Eurocontrol: “Il livello aereo non si riprenderà almeno fino al 2024”

Il livello di attività aerea prima della pandemia non si riprenderà almeno fino al 2024, è questo lo scenario secondo le previsioni dell'Organizzazione europea per la sicurezza della navigazione aerea, Eurocontrol. Molto probabilmente ci vorrà fino al 2026 o, come ipotesi più pessimistica, fino al 2029.

"Anche nello scenario più positivo, non ci aspettiamo una ripresa fino al 2024. C'è una prospettiva molto reale che questa ripresa potrebbe richiedere ancora più tempo, forse fino al 2029", ha dichiarato il ceo di Eurocontrol, Eamonn Brennan

Con questa prospettiva "catastrofica" per il settore aereo, il manager ha chiesto agli Stati "misure coerenti per sostenere l'industria dell'aviazione e far sentire i passeggeri sicuri di volare di nuovo".

Eurocontrol progetta diversi scenari, a seconda di quando sarà disponibile il vaccino contro Sars-CoV-2 o della fine spontanea della pandemia. Nella prima, nell'estate del 2021 o al termine di essa, sarebbero disponibili dosi per una vaccinazione "ampia" di viaggiatori, con la quale il traffico riprenderebbe nel 2024 i livelli del 2019.

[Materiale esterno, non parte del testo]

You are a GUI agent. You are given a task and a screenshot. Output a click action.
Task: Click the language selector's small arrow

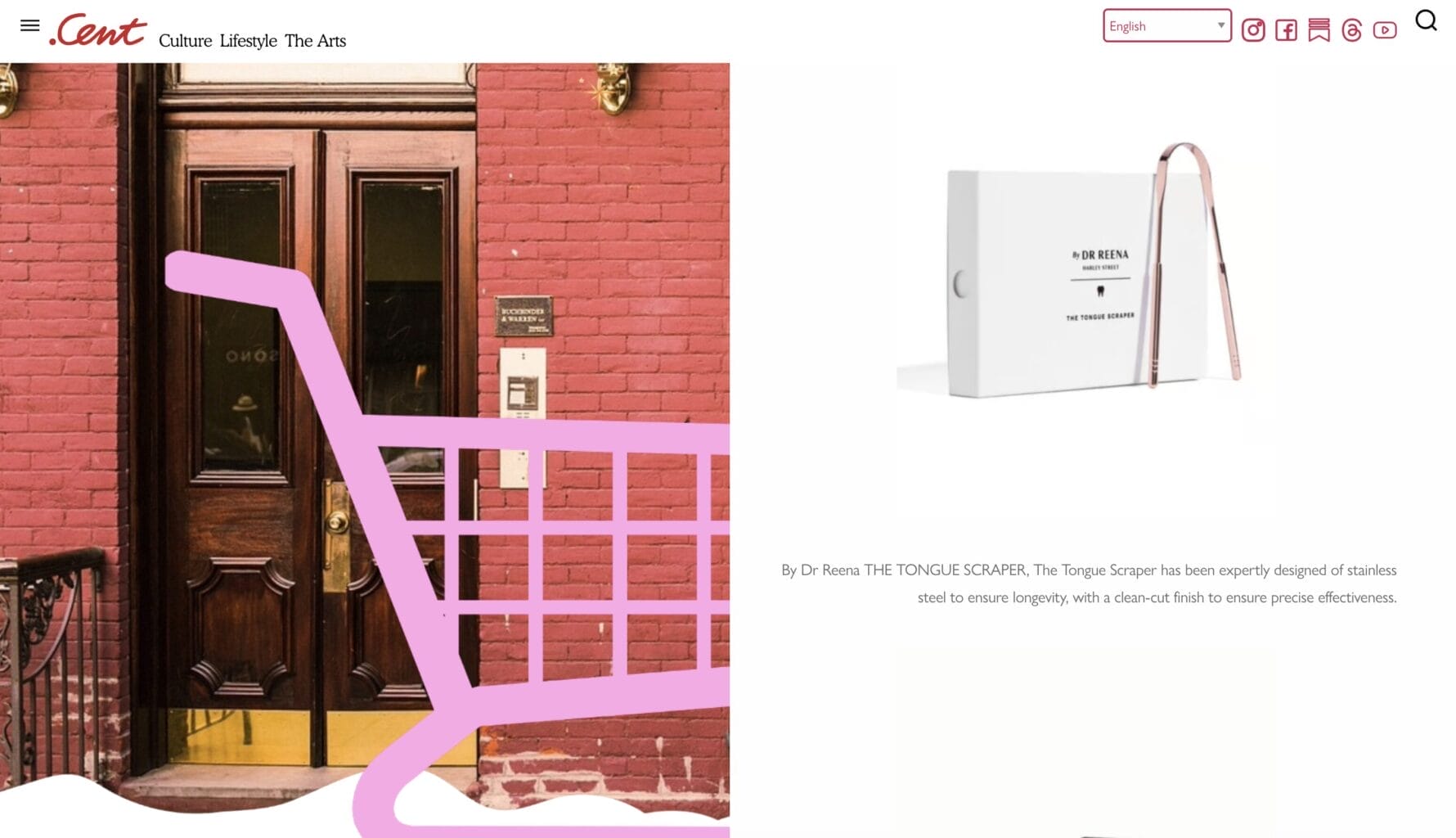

Nella seconda, e la più probabile, il vaccino impiegherebbe fino all'estate del 2022, il che richiederebbe altri due anni, fino al 2026, per vedere i livelli di traffico aereo prima del coronavirus.

Il terzo scenario tracciato da Eurocontrol è meno promettente. Contempla la possibilità che il vaccino non funzioni, in modo che le infezioni persistano e influenzino anche la fiducia dei viaggiatori. In tal caso, il settore non riprenderebbe la sua attività pre-pandemica fino al 2029.

Va ricordato che tra i mesi di gennaio e ottobre di quest'anno, il traffico aereo è diminuito del 54% in Europa, rispetto all'anno precedente, secondo la Conferenza europea dell'aviazione civile.